I can sense my anxiety level rising,
My worries surmounting…
presents to be wrapped, rooms to organize, food to cook.
And almost immediately I am reminded of your words… that I encouraged OTHERS to apply.
Embrace the tension.
Focus our heart and mind on matters most…YOU
D W E L L on this moment, THE moment in history that shaped everything.
D W E L L on…
Thank you lord for the simplicity of the manger and the Christmas story.
That your grand entrance was in a tiny stable,
Wrapped in rags,
In a foreign town.
That your story, my story, DOES NOT begin with the clean & pretty & organized.
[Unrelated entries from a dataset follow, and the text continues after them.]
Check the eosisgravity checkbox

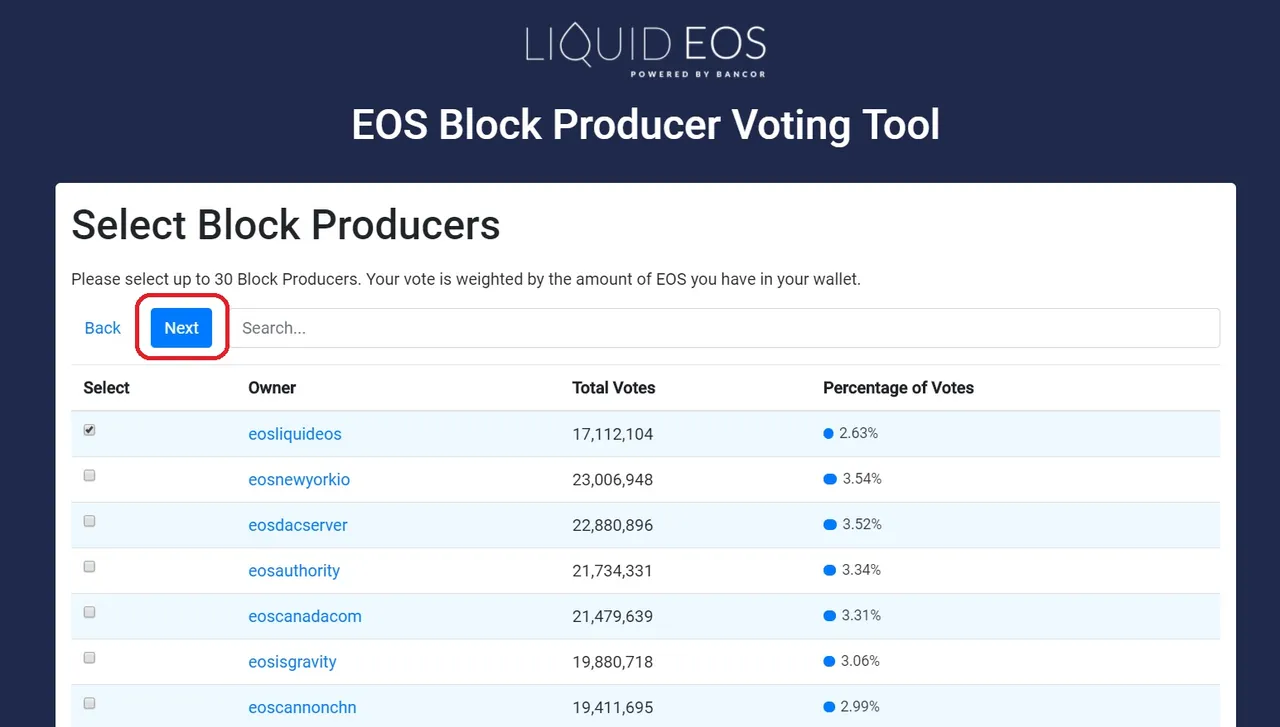point(89,658)
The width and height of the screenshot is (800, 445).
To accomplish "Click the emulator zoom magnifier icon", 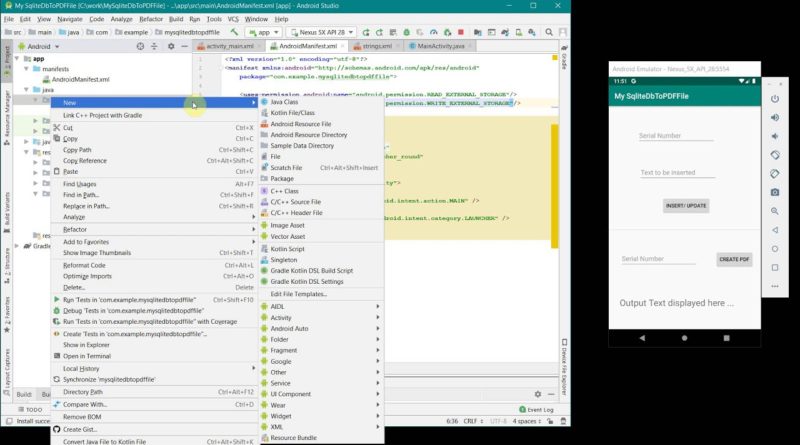I will tap(775, 211).
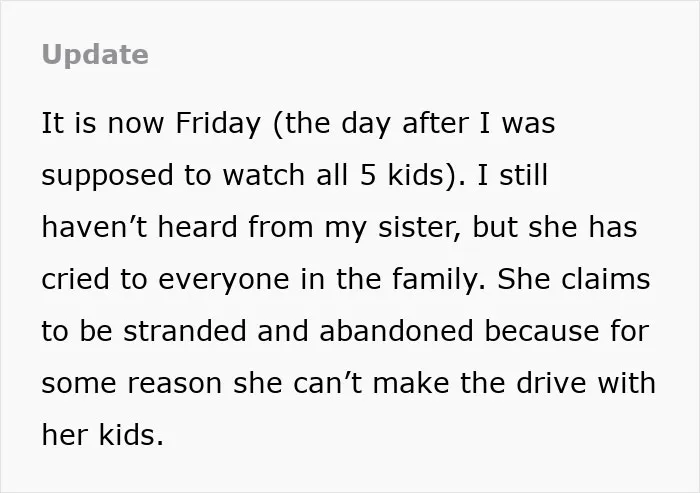This screenshot has height=493, width=700.
Task: Click the word "Friday" in first line
Action: point(217,123)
That it wasn’t in a clean, perfectly decorated house,
with a 6 course (non-crock pot meal),
with cutes presents,
and perfectly behaved children.
Why do I fight for this (non- manger like) Christmas so desperately?
Why do I keep longing for a Christmas that is clean and orderly and perfect?
One that has gifts overflowing in the perfect home where all is “calm and all is bright.”
Why do I tarry myself with the STUFF that doesn’t really matter all the while rushing through the small moments that do?
Oh lord forgive my heart.
Forgive my mindset.
Forgive me for making Christmas something you never intended it to be.
Remind me of your truth
Your hope this season.
Help my heart move from the cleanliness of my house to the disorder or your entrance,
From the perfect present to the perfect savior,
From the dishes to the manger,
From the exhaustion to the stillness.
Dear gracious Savior,
Let THAT truth be the desire of my heart,
THE moment and gentle reminder that allows me to remain present on such a significant day.